WTAW-FM
- Buffalo, Texas; United States;
- Broadcast area: Leon and Freestone Counties
- Frequency: 103.5 MHz
- Branding: "Willy 103.5"

Programming
- Format: Classic Country
- Affiliations: Premiere Networks

Ownership
- Owner: Bryan Broadcasting Corporation; (Bryan Broadcasting License Corporation);
- Sister stations: WTAW, KZNE, KNDE, KAGC, KWBC, KPWJ, KKEE, KVMK, KJCS

History
- First air date: June 17, 2015
- Call sign meaning: "Watch The Aggies Win" (taken from sister station WTAW)

Technical information
- Licensing authority: FCC
- Facility ID: 190405
- Class: A
- ERP: 6,000 watts
- HAAT: 86.9 meters (285 ft)
- Transmitter coordinates: 31°21′42.00″N 95°58′15.00″W﻿ / ﻿31.3616667°N 95.9708333°W

Links
- Public license information: Public file; LMS;
- Webcast: Listen live
- Website: willy1035.com

= WTAW-FM =

WTAW-FM (103.5 FM, "Willy 103.5") is a commercial radio station broadcasting a classic country radio format. Licensed to Buffalo, Texas, it serves Leon and Freestone Counties, along the Interstate 45 corridor, between Houston and Dallas. It carries the nationally syndicated morning show, Murphy, Sam and Jodi. The station is owned by Bryan Broadcasting Corporation with studios and offices in College Station, Texas.

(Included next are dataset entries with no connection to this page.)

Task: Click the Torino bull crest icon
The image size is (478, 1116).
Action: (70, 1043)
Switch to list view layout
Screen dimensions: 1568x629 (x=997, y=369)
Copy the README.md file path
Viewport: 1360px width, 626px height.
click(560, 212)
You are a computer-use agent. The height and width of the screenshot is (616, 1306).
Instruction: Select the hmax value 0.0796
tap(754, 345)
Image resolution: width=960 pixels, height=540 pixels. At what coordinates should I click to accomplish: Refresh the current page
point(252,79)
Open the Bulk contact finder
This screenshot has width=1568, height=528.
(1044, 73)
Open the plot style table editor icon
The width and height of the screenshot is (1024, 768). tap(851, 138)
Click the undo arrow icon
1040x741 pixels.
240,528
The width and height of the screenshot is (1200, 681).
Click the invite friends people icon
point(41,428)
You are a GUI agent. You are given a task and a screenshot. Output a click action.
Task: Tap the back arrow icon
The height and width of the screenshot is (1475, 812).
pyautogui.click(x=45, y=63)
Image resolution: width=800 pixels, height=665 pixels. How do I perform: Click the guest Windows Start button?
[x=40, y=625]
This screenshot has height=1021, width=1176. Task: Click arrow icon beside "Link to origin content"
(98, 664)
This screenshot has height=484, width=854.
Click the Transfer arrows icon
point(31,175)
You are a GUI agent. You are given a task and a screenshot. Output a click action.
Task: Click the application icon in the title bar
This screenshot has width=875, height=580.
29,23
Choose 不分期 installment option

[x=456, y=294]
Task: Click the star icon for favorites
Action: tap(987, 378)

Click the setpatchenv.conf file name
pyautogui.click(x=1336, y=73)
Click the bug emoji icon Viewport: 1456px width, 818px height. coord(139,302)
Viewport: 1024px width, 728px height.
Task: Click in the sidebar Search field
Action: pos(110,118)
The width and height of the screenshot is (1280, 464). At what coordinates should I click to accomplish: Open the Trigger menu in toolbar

WTAW-FM has an effective radiated power (ERP) of 6,000 watts, its transmitter is near Moore Lake, off Texas State Highway 75 in Centerville.

==History==
Bryan Broadcasting Corporation received a construction permit from the Federal Communications Commission (FCC) to build a Class A radio station in Buffalo on June 21, 2012. The station received its license to cover on June 17, 2015, and signed on the air. It chose the call sign shared with its sister station WTAW, becoming WTAW-FM. While most stations in Texas have call letters beginning with a "K," the WTAW call sign dates back to the early 1920s, when Texas radio stations were assigned "W" call letters.

WTAW-FM uses the moniker Willy 103.5 to identify with country music legend Willie Nelson and other stars of his era. The station plays classic country hits, including Nelson's biggest sellers. In addition to the regular programming, "Willy 103.5" also features Bisons boys and girls varsity sports from Buffalo High School.